=== EXCERPTED TEXT ===
----

We just completed the 2012 Media Guide for the Journal of Healthcare Contracting and there is no shortage of trends and topics to discuss. Key topics for 2012 will include physician alignment, new models of distribution, regional contracting and how the progression of reform will impact the supply chain.
As hospitals and IDNs acquire physician’s practices, it will be interesting to see how this affects the purchasing patterns for physician offices. Will we see the product offerings narrow and standardization widely adopted? What products will be acceptable to physicians now that the IDNs or hospitals are the ones deciding what the physicians have access to?
Distribution models continue to be challenged and morph into formats that work for our nation’s IDNs, who seem to become more unique every day. Will we see the self-distribution model widely adopted and implemented, or will the reality be more of a re-distribution of products? Supply chain leaders want dearly for more control of their supply chain, and handling more of the movement of materials seems to accomplish that, but how do the financial models play out? Many think it will actually add cost to an IDN’s supply chain to move to self distribution.

----

=== ENTRIES PROVIDED ===
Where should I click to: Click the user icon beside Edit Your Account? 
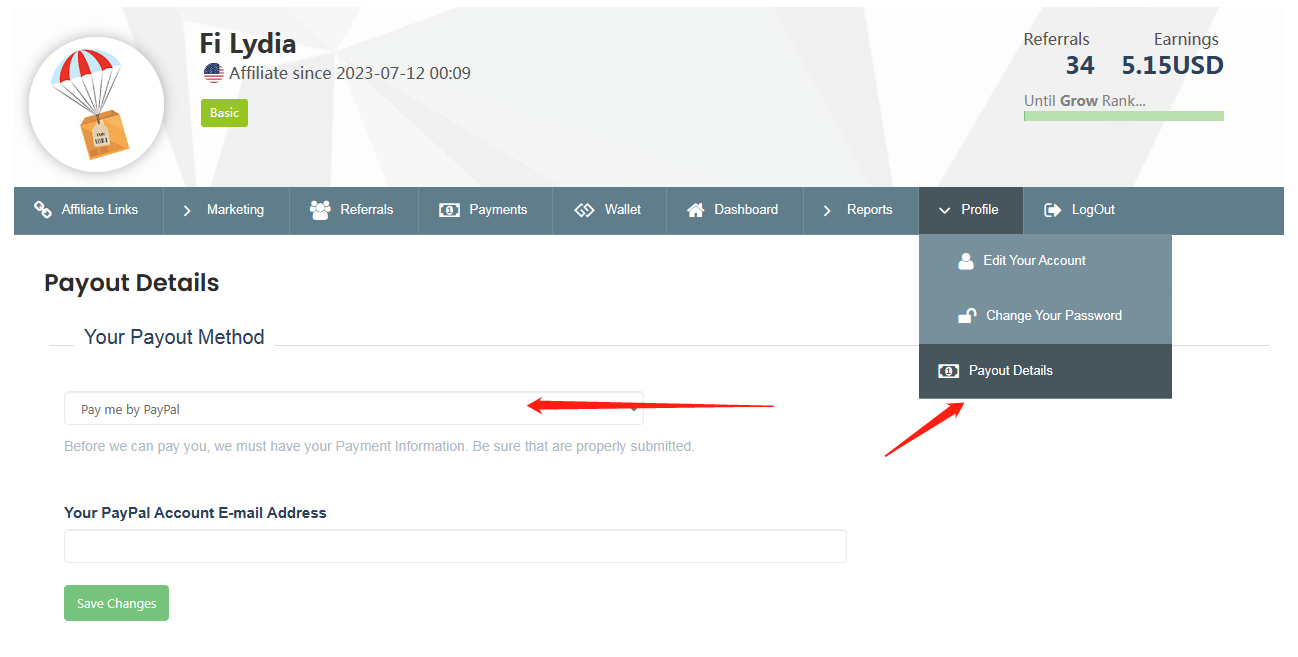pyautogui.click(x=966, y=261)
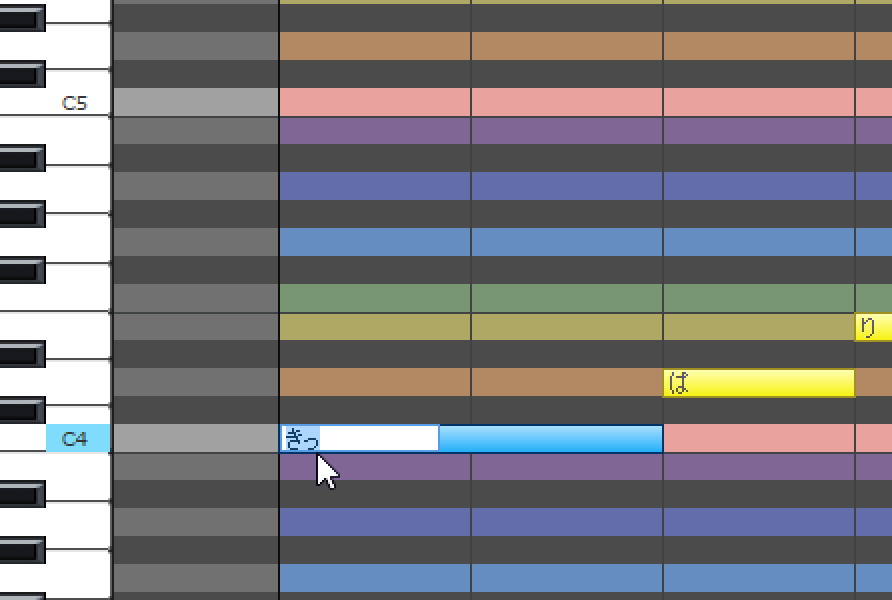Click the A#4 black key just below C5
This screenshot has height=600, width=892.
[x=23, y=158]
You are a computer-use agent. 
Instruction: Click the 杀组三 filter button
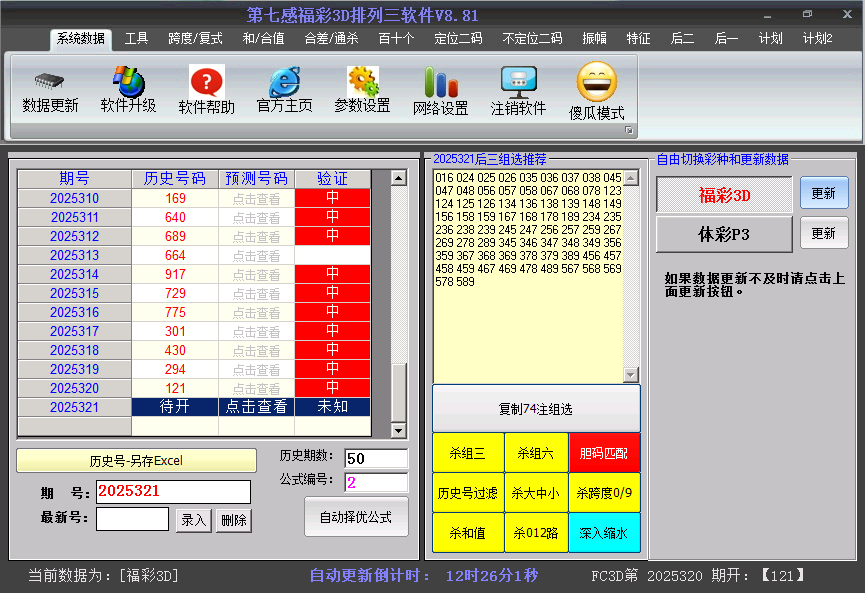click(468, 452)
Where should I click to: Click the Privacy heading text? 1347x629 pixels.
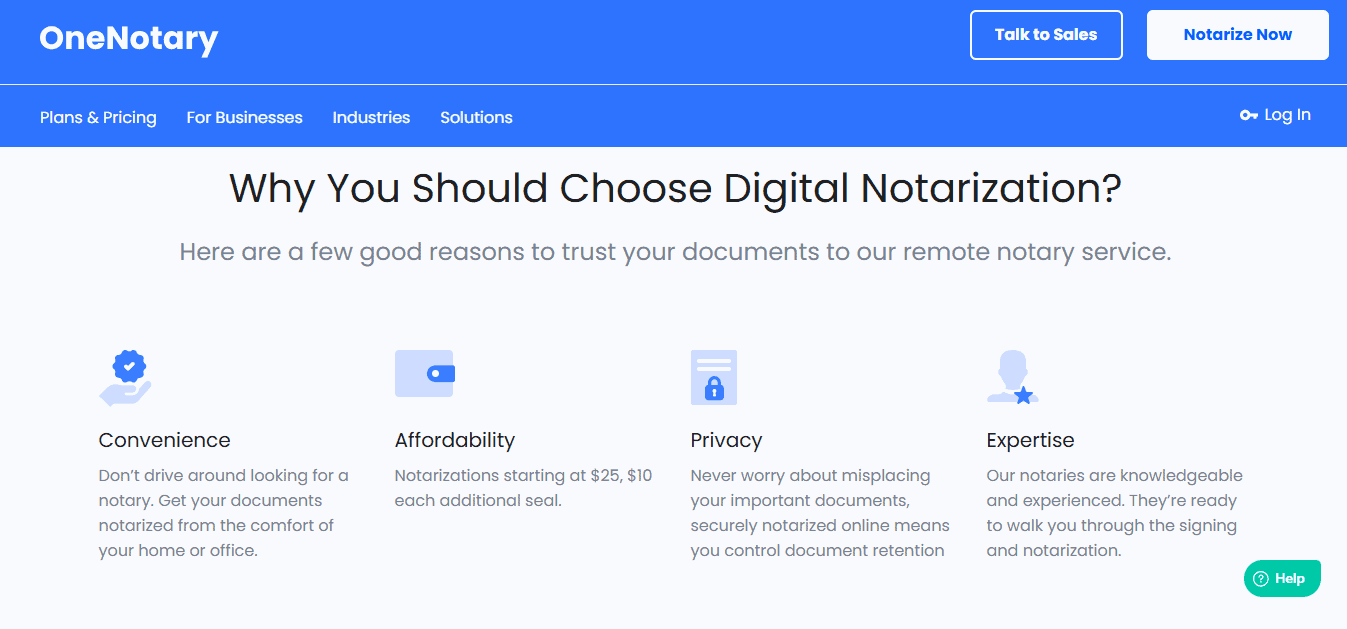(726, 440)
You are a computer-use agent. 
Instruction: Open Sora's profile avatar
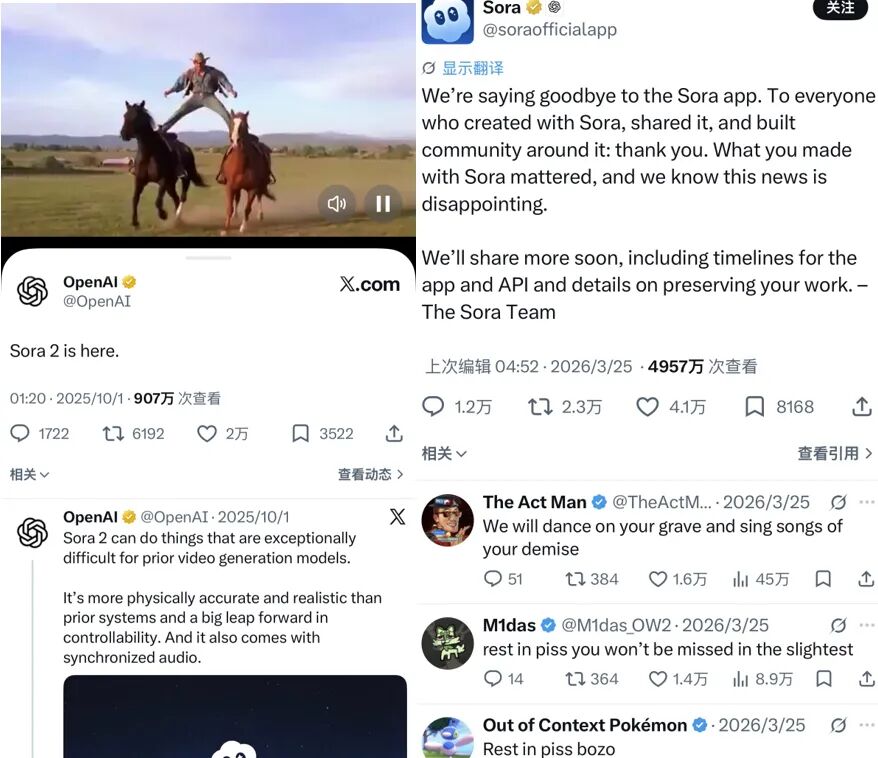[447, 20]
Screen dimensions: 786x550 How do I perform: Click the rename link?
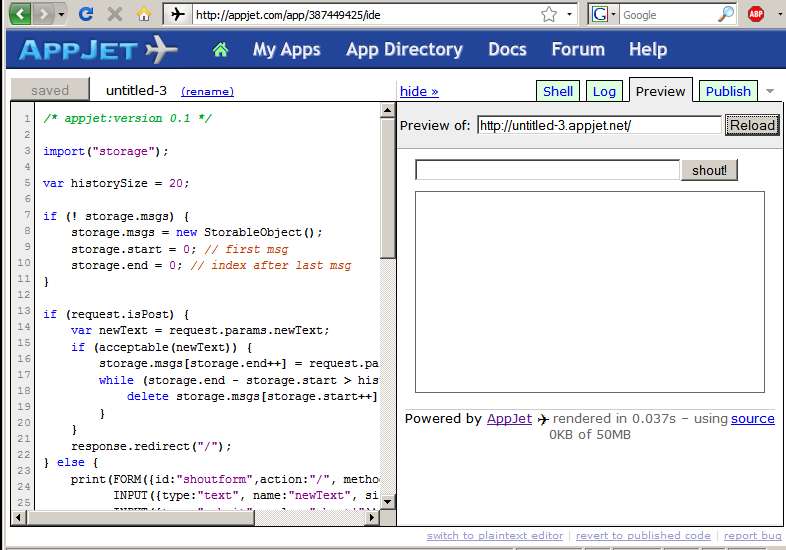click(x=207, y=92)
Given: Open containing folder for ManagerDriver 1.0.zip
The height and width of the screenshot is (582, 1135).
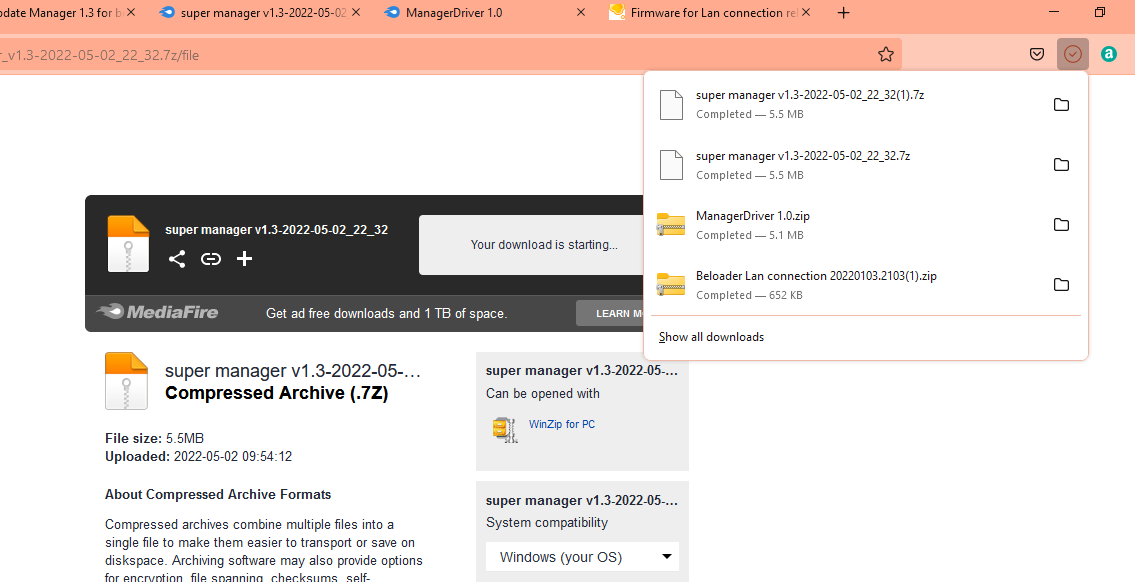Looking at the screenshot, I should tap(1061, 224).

----

=== DIRECTIONS FOR THIS TASK ===
From the healthcare contracting text, extract the passage from "We just completed" to "have access to?" word for word.

=== REPLY TO THE TASK ===
We just completed the 2012 Media Guide for the Journal of Healthcare Contracting and there is no shortage of trends and topics to discuss. Key topics for 2012 will include physician alignment, new models of distribution, regional contracting and how the progression of reform will impact the supply chain.
As hospitals and IDNs acquire physician’s practices, it will be interesting to see how this affects the purchasing patterns for physician offices. Will we see the product offerings narrow and standardization widely adopted? What products will be acceptable to physicians now that the IDNs or hospitals are the ones deciding what the physicians have access to?